Wednesday, July 13, 2011

History of KULIM

  • Kulim as a town was started in mid 18th century by 100 Malays from Pattani. By mid 19th century Kulim experienced a boom due to the discovery of tin ore. By 1890, there were 400 Chinese miners operating in Kulim. One of Kulim’s earliest settlements was a place called Belakang Tebok.
  • The biggest tin mining facilities in kulim were Taman Tunku Putra, Kg. Bukit Besar, Karangan, Terap and Kelang Lama. Archived records show that by 1854 there were 8 tin mining companies that were active in Kulim with a total workforce of 1500 people.

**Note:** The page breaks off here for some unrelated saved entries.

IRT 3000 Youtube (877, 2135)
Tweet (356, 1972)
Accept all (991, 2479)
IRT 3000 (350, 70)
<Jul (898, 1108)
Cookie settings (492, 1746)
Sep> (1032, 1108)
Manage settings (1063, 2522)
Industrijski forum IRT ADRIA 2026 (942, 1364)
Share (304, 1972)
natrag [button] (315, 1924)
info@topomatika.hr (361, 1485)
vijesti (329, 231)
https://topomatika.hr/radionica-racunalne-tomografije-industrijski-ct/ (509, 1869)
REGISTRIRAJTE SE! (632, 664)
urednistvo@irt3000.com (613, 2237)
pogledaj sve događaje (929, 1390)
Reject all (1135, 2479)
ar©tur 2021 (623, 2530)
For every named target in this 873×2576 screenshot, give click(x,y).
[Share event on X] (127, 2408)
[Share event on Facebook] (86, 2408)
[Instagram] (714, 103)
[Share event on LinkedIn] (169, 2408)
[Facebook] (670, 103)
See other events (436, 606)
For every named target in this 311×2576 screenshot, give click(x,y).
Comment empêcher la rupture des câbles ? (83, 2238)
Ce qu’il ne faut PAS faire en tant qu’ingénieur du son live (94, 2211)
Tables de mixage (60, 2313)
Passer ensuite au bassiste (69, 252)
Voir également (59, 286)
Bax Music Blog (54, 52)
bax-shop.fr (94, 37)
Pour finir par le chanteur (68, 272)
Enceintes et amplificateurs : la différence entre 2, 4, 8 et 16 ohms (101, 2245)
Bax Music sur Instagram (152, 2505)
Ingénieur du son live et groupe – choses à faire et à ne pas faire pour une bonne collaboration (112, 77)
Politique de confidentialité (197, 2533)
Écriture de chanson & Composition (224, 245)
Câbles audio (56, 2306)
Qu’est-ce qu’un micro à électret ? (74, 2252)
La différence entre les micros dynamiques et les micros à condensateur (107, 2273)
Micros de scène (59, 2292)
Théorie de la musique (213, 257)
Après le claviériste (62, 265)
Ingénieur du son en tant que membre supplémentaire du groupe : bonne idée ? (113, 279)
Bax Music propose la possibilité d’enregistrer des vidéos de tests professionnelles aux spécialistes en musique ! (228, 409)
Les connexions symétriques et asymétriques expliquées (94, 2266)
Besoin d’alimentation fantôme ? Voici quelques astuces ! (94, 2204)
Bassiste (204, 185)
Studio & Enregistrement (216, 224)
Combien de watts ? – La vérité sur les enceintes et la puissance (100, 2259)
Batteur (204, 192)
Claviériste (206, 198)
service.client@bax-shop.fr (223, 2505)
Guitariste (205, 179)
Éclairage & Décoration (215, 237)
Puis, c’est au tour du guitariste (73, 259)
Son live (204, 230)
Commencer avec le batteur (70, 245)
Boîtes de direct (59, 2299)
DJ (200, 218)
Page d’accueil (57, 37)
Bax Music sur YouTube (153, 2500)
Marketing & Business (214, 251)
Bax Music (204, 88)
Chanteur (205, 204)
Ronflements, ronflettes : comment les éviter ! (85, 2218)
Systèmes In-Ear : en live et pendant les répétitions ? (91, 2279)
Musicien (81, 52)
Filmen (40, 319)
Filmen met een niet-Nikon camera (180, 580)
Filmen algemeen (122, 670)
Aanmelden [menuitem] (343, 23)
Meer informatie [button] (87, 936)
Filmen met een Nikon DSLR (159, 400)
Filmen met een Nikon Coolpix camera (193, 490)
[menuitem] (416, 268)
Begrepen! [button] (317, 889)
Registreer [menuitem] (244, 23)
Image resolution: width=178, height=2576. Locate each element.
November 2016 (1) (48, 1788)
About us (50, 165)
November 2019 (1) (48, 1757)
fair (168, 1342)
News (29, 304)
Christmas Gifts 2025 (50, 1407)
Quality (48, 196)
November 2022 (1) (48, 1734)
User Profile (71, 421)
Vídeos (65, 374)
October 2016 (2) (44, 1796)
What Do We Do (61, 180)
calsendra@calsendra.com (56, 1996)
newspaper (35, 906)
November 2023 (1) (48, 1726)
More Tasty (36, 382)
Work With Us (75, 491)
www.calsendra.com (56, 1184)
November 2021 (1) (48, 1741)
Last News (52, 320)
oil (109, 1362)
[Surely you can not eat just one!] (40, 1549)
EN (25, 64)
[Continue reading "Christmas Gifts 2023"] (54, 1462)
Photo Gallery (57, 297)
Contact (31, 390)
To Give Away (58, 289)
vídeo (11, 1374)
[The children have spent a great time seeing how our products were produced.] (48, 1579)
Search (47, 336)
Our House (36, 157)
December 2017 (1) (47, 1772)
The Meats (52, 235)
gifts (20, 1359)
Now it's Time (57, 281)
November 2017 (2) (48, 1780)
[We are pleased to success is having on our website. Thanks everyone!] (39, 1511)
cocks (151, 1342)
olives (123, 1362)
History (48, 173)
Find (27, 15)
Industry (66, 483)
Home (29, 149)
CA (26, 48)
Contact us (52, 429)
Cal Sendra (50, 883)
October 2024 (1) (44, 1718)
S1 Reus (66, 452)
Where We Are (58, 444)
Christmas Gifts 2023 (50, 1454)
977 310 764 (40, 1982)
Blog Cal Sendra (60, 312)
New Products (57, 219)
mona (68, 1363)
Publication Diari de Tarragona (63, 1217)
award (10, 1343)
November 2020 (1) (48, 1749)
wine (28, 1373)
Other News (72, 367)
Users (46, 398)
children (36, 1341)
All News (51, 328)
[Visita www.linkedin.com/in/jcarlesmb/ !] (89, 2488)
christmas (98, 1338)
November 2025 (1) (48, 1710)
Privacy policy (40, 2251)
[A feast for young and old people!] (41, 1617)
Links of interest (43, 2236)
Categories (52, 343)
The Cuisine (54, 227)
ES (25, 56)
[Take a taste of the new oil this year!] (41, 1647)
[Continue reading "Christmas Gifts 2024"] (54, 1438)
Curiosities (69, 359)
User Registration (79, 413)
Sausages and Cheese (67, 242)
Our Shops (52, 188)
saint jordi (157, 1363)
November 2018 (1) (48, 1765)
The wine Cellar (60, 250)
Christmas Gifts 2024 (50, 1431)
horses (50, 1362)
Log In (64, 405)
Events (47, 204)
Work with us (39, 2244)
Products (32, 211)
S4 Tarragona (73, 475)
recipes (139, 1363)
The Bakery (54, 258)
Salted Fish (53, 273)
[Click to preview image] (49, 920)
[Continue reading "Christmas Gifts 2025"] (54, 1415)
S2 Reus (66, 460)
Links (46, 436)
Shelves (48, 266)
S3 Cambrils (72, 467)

  • In 1888 there was a major incident in Kulim, dubbed ‘Beautiful Nyonya War’ (Perang Nyonya Cantik) or Kulim War (Perang Kulim). This incident started when the mining chiefs of Kulim fought over a popular Chinese lady of the time. The chiefs mobilized their respective workers in this seemingly minor squabble escalated into a major riot. Peace and tranquility enjoyed by the people of Kulim was disrupted by this incident and it dragged on for a number of years, and claimed a number of lives of the involved parties.
  • The direct consequences of this incident was the hiring of a British national (B.E. Mitchell) as the chief of police of Kulim (1890) by the ruler of Kedah, and the worsening economic problem of the state. The Bangkok treaty, ratified in 1909, ceded Siam’s influence in Kedah to the British, however, only by 1923 did Sultan Abdul Hamid of Kedah sign a treaty which recognizes Kedah as a state under British protectorate.
  • The name Kulim was derived from a tree that was prevalent in the area. It is believed that the tin miners from Perak ( Larut, Matang, Taiping and Selama), where the people who started kulim as a town. The miners were looking for a new place to start as they did not want to be embroiled in the triad conflict that is constantly under the surface in the aforementioned areas in Perak (Ghee Hin and Hai San, the most active Triad during those times).
  • These miners escaped from Perak through the jungles of Kulim to head to Penang (Penang was a busy English port by then), but during their journey through the forest they discovered tin in the rivers and quarries. This prompted their decision to settle in Kulim and mine the ores there, without the interference of the triads elsewhere.
  • A few of the classical monuments still existing in kulim includes coronation cinema, St. Patrick’s High School (1933), which was converted into a trade building, Sultan Badlishah High School (1948), Kulim Police Station and so on.
  • Meanwhile the Kulim’s independence clock was officiated by the Sultan of Kedah (15 September 1957) and serves as the unofficial landmark for the city of Kulim. The cornerstone of the clock was acquired by YPM Tunku Abdul Rahman Putra Al Haj (the First Prime Minister if Malaya, later Malaysia) on 14 June 1957.
The construction of the clock was completed within 3 months and upon completion, was made formalized by DYMM Tuanku Sultan Badlishah Ibni Almarhum Yang Di Pertuan Paduka Seri Sultan Abdul Hamid Shah, KOM, CMG, KBE Sultan Kedah on 15 September 1957, or 2 weeks after the declaration of independence of Malaysia (31 August 1957).